Just because the only tool the Saudis have is a hammer, doesn’t mean the only problems the world presents are nails.

In the meantime, US and Canadian-based fracking fills the gaps and sets the world’s oil price. Saudis may not like it, but it’s true.

US producers now supply about 13 million barrels a day, out of a world supply the US Energy Department puts at around 100 million barrels. The US, not Saudi Arabia, is now both the world’s largest and fastest-growing producer of crude oil.

The point of the Saudi gambit is to push prices higher — but as soon as it works, the plan creates its own failure. Brent crude tumbled on Monday, on the assumption that Saudis will try to set a price that only they and a few other Arab states can supply profitably. The Saudis take market share, and then jack prices back up. That’s a nice 1970s playbook.

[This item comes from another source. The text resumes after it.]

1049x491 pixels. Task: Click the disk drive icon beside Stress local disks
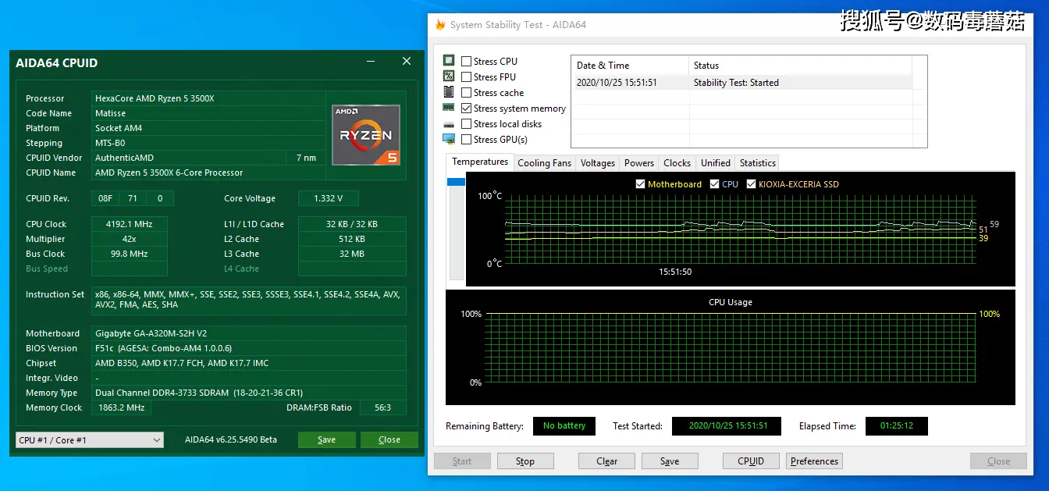click(x=449, y=124)
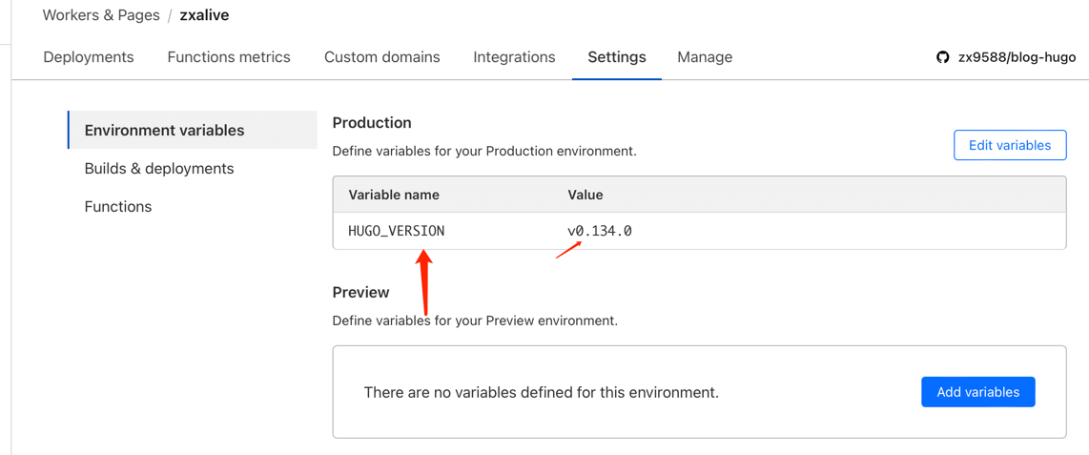The image size is (1089, 455).
Task: Click the Edit variables button
Action: coord(1009,145)
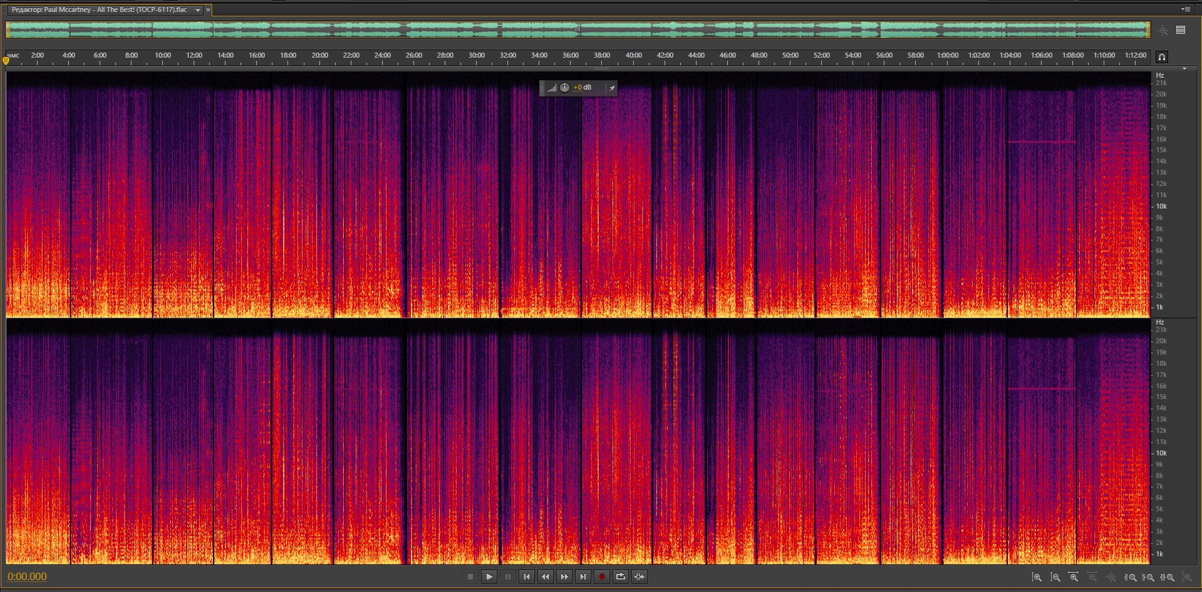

The problem is, once prices rise, US frackers can get back in the game. The equilibrium price of oil is near the cost of production of the player whose barrels make the difference between an undersupplied and oversupplied market — and that’s the US. That price per barrel is somewhere in the $40 range, on average — some parts of North Dakota and Texas produce oil for the 20s, and others are more expensive. Oil production in Texas actually rose in 2015, the last time the Saudis tried their flood-the-market trick.

And that price will be set at a level that is above the Saudis’ price of producing crude — but below the price they need to pay for social peace and, in a new twist since MBS came to influence if not formal power (his father is still king), regional military adventures.

In the meantime, let’s not exaggerate the Saudis’ market power — or their staying power. Profits at state-run Saudi Aramco were down 18 per cent in the first nine months of 2019, to $68.2 billion. The company blamed this on lower oil prices, which tumbled all the way to $66 a barrel in the first half of 2019 from $69 the year before. The Saudi government just pushed them to the low 30s.

So, you tell me: The Saudis, with profits down 18 per cent and worsening through the year, cut the price of their product in half and hope, ultimately, to make the lost profit back by exploiting an oligopoly they no longer control. Press coverage of Saudi oil works on the assumption that the desert kingdom can produce for $10 a barrel or less, but that’s not what Saudi Aramco’s financials tell us. Neither did the $4.65 a share drop in Aramco’s stock price on Monday, as it got whacked like everyone else in the business.

Aramco’s full-year earnings report comes out March 16. The conference call should be fun.